DOCUMENT TEXT
+===+

However, when we dig a bit deeper into the curriculum and how it's interpreted and implemented, we get a more complex picture with some issues that are difficult to resolve.

The computing curriculum for Key Stages 1-4 is four and a half pages long. Coding is only a part of that as other computing topics are included. English, maths and science, as a comparison, have 113, 56, and 47 pages respectively. It's not just the number of words in the curriculum that matter—some other subjects such as history and geography also don't have very long documents—but it's the actual content.

Let's break down what the national curriculum says for coding for each of the Key Stages from 2 to 4. I'll look into what this actually means and how it's interpreted and implemented.

Key Stage 2

The curriculum lists seven bullet points for students between the ages of 7 and 11 in Key Stage 2. Three of these refer to coding. Let's have a look at what's expected of these children when it comes to coding.

  1. "design, write and debug programs that accomplish specific goals, including controlling or simulating physical systems; solve problems by decomposing them into smaller parts" (Key Stage 2 Computing Curriculum for England)

  2. "use sequence, selection, and repetition in programs; work with variables and various forms of input and output" (Key Stage 2 Computing Curriculum for England)

  3. "use logical reasoning to explain how some simple algorithms work and to detect and correct errors in algorithms and programs" (Key Stage 2 Computing Curriculum for England)

These are very broad and general points. Designing, writing and debugging programs is the minimum requirement for any coding, as is breaking down a problem into smaller parts. We have more specifics in the second point, which talks about key topics in coding such as repetition, sequences and variables. Again, these are the most basic of tools in coding. You could argue that it's impossible to write even the simplest of computer programs without these concepts.

There is nothing wrong with these points. Indeed they are all very important aspects of coding. However, they are very broad and general objectives that can be interpreted in any manner. This opens the door for different schools covering coding in very different ways.

Using children-specific platforms such as Scratch instead of real-world coding languages is by far the most common way of ticking the boxes for these age groups. However, children from the age of 7 can start learning coding using a language such as Python, which is one of the most popular real-world languages used by professional programmers worldwide.

The issue with teaching a real coding language is that it's difficult to teach as it requires a significant level of coding expertise and experience to teach even simple coding concepts. Platforms designed specifically for children, such as Scratch, bypass this problem.

There is also a reference to controlling physical systems in the curriculum. This is an important concept in coding as a real-word use of computer programs is to drive hardware. We've seen a proliferation of children-specific robots. This technology 'hides' a lot of the coding within the software that comes with the robots. These gadgets make satisfying the curriculum requirement a bit too easy. Children can control robots with a handful of simple commands that are removed from the actual coding that's needed 'behind the scenes'.

I'll get back at all these points in the conclusion after looking at the next two Key Stages.

Key Stage 3

These are students between the ages of 11-14. Of the nine bullet points in this section, four refer to coding. The fourth one could indeed be covered without the need for coding, but I'll include it as one of the coding bullet points here:

  1. "design, use and evaluate computational abstractions that model the state and behaviour of real-world problems and physical systems" (Key Stage 3 Computing Curriculum for England)

  2. "understand several key algorithms that reflect computational thinking [for example, ones for sorting and searching]; use logical reasoning to compare the utility of alternative algorithms for the same problem" (Key Stage 3 Computing Curriculum for England)

+===+

DATA SECTION
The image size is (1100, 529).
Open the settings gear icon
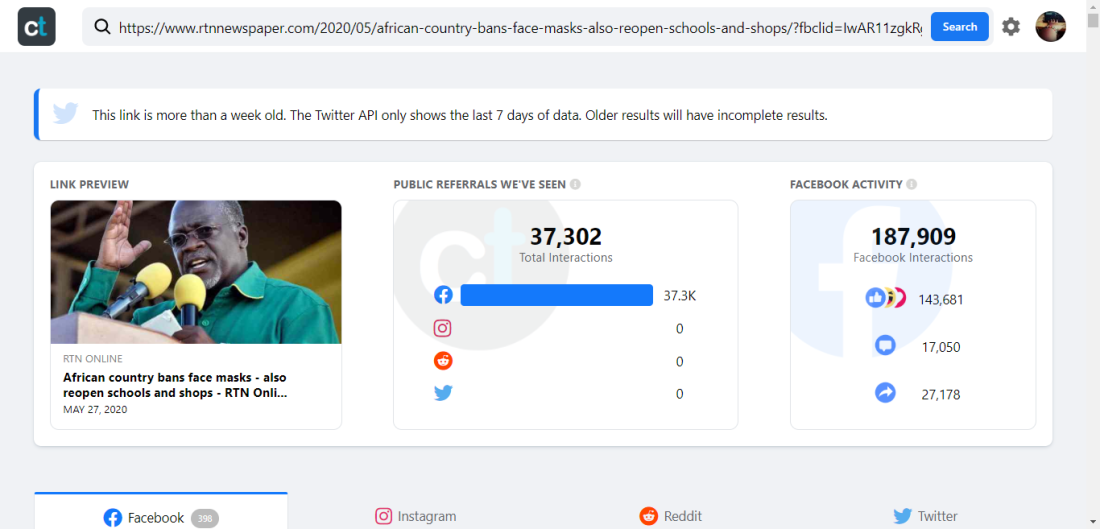point(1010,27)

+===+

TASK 1
Besides computing, which school subjects does the computing curriculum article name?
TASK 2
Carry on the computing curriculum article from the point where it stops.
The listing is separate material, apart from the computing curriculum article.

EXERCISE RESPONSE 1
English, maths, science, history, geography

EXERCISE RESPONSE 2
  3. "use 2 or more programming languages, at least one of which is textual, to solve a variety of computational problems; make appropriate use of data structures [for example, lists, tables or arrays]; design and develop modular programs that use procedures or functions" (Key Stage 3 Computing Curriculum for England)

  4. "understand simple Boolean logic [for example, AND, OR and NOT] and some of its uses in circuits and programming; understand how numbers can be represented in binary, and be able to carry out simple operations on binary numbers [for example, binary addition, and conversion between binary and decimal]" (Key Stage 3 Computing Curriculum for England)

Let's start with the first two points. These are important general concepts, but the only specific mention we get is for two algorithms that are listed as examples. Computational thinking is central to all of coding. You cannot write a computer program without doing computational thinking. It isn't easy to see how these bullet points provide guidance for what should be taught. And we see this in the great disparity of how coding is taught in many schools. Some do a lot more coding than others. But all are fulfilling the curriculum.

The third point starts to be a bit more prescriptive. Students must now use at least one textual language. This is great news as students will finally start learning a real language. But another way this point is interpreted is that teachers can still teach Scratch as long as a bit of Python is also introduced. How much of the coding should be done using a textual language such as Python? How much should be in a children-specific platform such as Scratch? That's up to individual schools to decide. Any many decide to focus mostly on Scratch and similar platforms for most of their coding, with a bit of very basic Python to satisfy the need for using a textual language.

It is welcome that students are required to start to write more complex programs by using functions and procedures. This is an important structure that students need to learn early on.

Key Stage 4

For those students who do not opt for a Computing GCSE, the national curriculum doesn't add much to what students have already learnt in Key Stage 3. The only bullet point that comes close to covering coding is the following one:

  1. "develop and apply their analytic, problem-solving, design, and computational thinking skills" (Key Stage 4 Computing Curriculum for England)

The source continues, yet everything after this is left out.